Par Stake experts
Avec un peu moins de 1700 kilomètres, la bande frontalière séparant le Cameroun et le Nigeria est l’une des plus longues des deux pays. Les régions camerounaises du Nord-ouest, du Sud-ouest, de l’Adamaoua, du Nord et de l’Extrême-nord y sont adossées ; de même que les états du Cross River, du Taraba, de l’Adamawa et du Borno côté Nigérian. La géographie du risque sécuritaire établit plusieurs zones de conflit interconnectées dans la region. Il s’agit au sud, des régions du Nord-ouest et du Sud-ouest côté camerounais, et de l’état du Cross River côté nigérian. Le conflit séparatiste anglophone au Cameroun a créé depuis 2017 au moins, une connexion par pragmatisme entre les groupes armés indépendantistes d’un côté et les groupes armés du Delta du Niger de l’autre côté de la frontière, qui mènent une lutte à rebondissements contre les autorités nigérianes, depuis les années 70. Plus au nord, les régions du Nord et de l’Extrême Nord au Cameroun et les états nigérians frontaliers de l’Adamawa et du Borno subissent depuis les années 2010, les attaques répétées des terroristes de Boko Haram puis de l’État islamique en Afrique de l’ouest (ISWAP). Dès lors, l’hypothèse d’une ultime connexion entre les deux zones de crises n’est pas à écarter.

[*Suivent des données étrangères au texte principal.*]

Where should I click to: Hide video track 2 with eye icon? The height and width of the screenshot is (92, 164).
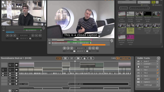(x=16, y=65)
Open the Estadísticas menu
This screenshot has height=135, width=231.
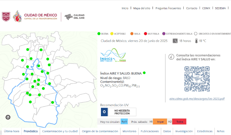[x=205, y=131]
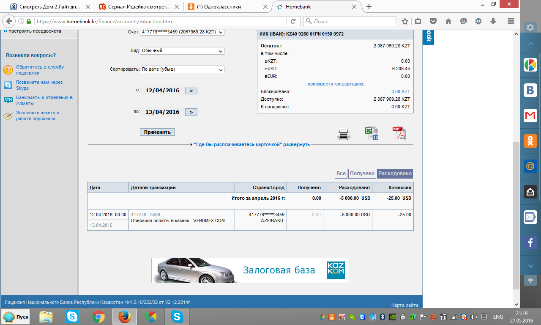Click Firefox bookmark star icon
This screenshot has height=325, width=541.
coord(404,21)
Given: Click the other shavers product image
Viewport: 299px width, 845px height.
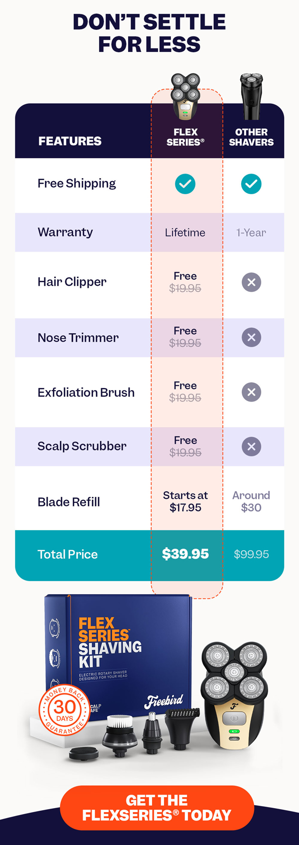Looking at the screenshot, I should click(251, 96).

La limite nord des régions anglophones du Cameroun se trouve à un peu plus de 150 kilomètres en ligne droite, de la limite sud de l’état nigérian d’Adamawa. L’état de Taraba qui sépare les deux régions présente des caractéristiques proches de celles de l’Adamawa : faible présence militaire et nombreuses zones rurales notamment, qui avaient largement facilité l’avancée des terroristes de Boko Haram au plus fort du conflit, en 2013-2014. Au plan stratégique, l’on sait que les groupes armés (majoritairement chrétiens et animistes) du Delta du Niger restent fortement hostiles aux terroristes de Boko Haram qui de leur côté, n’ont d’ailleurs pas exclu l’idée d’un affrontement direct avec eux. Pour autant, loin d’écarter l’hypothèse d’une connexion des deux régions, cette opposition pourrait la favoriser. En effet, les plus de 8 100 kilomètres carrés que recouvrent la réserve naturelle de Gashaka Gumti (côté nigérian) pourraient être l’espace de cette connexion fut-elle conflictuelle. Le trafic des ressources fauniques dont elle regorge est une perspective rendue désormais plausible depuis le déclenchement du conflit séparatiste anglophone, puisque les régions anglophones sont les plus proches de la frontière sud de l’État de l’Adamawa, en passant par la réserve naturelle de Gashaka Gumti. Trafics donc, mais aussi possibilité de voler des armes à leurs ennemis vaincus ; à la fois les groupes armés du Delta du Niger et les milices séparatistes au sud, et les combattants terroristes de Boko Haram et de l’ISWAP au nord pourraient désormais trouver un intérêt économique à utiliser les limites est de l’état du Taraba (Nigeria) et ouest de la région de l’Adamaoua (Cameroun) comme espace d’affrontement. Cela contribuerait à transformer toute la bande frontalière entre les deux pays en « zone grise » sanctuarisée par divers groupes armés et criminels de la région.